SQL API
- Simply Combine all your DataSets & express your entire Logic as a single SQL via SQL API.
- In a Single SQL - Join data from various systems (Kafka, ES, HBASE, Hive, Teradata, more to come).
- Execute your SQL in Batch Mode or Continuous Streaming Mode.
Controlling SQL output and behaviour
Property for SQL results |
Notes |
gimel.query.results.show.rows.only |
Set this to "true" to stop getting all these messages. (Default : false) |
gimel.query.results.show.rows.threshold |
Number of rows to display in interactive mode (Default : 1000) |
SQL on Scala (spark-shell | spark-submit)

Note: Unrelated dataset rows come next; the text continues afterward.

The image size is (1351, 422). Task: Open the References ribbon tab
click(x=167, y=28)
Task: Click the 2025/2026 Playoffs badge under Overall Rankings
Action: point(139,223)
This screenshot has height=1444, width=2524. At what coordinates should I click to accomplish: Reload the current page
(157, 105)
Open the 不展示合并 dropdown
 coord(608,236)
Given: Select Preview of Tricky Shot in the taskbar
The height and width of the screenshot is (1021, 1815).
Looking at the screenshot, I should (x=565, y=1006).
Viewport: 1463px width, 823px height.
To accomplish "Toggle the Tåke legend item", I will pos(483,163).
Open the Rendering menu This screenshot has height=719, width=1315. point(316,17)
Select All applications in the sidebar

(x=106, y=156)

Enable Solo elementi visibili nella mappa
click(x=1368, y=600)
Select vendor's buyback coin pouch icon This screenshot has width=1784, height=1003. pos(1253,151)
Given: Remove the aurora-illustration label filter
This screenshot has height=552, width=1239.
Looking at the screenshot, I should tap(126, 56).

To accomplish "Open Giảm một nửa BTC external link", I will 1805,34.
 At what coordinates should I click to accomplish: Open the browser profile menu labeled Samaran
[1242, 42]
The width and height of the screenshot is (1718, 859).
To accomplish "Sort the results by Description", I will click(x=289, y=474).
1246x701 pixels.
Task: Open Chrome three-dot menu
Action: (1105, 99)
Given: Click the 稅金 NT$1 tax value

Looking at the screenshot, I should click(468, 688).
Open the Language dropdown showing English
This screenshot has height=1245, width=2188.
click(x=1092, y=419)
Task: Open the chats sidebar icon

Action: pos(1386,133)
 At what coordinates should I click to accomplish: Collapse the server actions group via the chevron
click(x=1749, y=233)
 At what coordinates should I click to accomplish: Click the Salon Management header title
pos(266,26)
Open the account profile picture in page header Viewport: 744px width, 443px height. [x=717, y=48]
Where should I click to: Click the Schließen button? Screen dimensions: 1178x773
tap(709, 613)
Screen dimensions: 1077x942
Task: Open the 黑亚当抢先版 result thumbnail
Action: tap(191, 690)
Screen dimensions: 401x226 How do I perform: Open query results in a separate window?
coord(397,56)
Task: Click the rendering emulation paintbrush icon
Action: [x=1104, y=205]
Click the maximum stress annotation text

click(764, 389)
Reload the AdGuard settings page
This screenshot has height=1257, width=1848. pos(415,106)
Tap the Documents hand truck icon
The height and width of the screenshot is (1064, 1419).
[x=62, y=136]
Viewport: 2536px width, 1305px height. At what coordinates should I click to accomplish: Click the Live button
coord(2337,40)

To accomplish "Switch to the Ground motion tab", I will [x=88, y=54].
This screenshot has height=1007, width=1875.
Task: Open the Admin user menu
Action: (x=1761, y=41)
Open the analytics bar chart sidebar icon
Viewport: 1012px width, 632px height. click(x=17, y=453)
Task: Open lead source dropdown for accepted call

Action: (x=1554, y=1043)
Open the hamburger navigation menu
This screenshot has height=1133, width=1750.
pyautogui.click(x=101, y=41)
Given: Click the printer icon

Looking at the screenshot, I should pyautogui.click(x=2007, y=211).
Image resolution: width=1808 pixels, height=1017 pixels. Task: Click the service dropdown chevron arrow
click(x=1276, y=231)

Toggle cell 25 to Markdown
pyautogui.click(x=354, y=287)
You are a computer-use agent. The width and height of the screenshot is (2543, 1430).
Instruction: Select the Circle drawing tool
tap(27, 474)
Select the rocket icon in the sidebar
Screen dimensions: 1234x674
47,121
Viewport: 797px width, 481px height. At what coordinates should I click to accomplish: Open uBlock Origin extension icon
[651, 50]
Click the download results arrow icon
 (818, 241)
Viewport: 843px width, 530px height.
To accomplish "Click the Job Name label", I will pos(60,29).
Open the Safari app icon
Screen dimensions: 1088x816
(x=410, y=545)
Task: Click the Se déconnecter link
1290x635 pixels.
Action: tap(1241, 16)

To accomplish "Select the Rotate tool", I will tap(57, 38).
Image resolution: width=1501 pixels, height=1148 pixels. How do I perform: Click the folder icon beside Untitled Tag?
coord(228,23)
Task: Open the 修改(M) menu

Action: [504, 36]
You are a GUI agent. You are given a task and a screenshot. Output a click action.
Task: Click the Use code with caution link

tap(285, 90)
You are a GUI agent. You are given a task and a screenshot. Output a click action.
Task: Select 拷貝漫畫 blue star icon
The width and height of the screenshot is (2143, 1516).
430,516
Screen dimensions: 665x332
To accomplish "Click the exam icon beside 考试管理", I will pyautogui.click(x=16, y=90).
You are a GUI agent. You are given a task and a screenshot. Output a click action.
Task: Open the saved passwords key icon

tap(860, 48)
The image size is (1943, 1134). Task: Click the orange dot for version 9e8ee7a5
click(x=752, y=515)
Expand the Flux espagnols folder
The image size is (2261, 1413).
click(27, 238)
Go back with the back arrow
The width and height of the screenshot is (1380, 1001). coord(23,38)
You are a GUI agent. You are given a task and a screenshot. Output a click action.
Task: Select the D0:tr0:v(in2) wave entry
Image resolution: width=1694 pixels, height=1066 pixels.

Execute Batch SQL - Spark Shell / Program
sparkSession.conf.set("gimel.query.results.show.rows.only","true")
sparkSession.sql("set gimel.kafka.throttle.streaming.window.seconds=20");
sparkSession.sql("set gimel.kafka.throttle.streaming.parallelism.factor=20");
sparkSession.sql("set gimel.kafka.kafka.reader.checkpoint.save=true");
sparkSession.sql("set gimel.kafka.kafka.reader.checkpoint.clear=false");
sparkSession.sql("set gimel.kafka.throttle.batch.fetchRowsOnFirstRun=100");
sparkSession.sql("set gimel.kafka.throttle.batch.maxRecordsPerPartition=50");
sparkSession.sql("set gimel.logging.level=INFO");
sparkSession.sql("set gimel.query.results.show.rows.only=true");
val gsql=com.paypal.gimel.sql.GimelQueryProcessor.executeBatch(_:String,sparkSession);
val df = gsql("SELECT count(*) FROM pcatalog.flights_kafka");
Execute Stream SQL - Spark Shell / Program
val gsqlStream=com.paypal.gimel.sql.GimelQueryProcessor.executeStream(_:String,sparkSession);
gsqlStream("INSERT into pcatalog.flights_elastic SELECT count(*) FROM pcatalog.flights_kafka");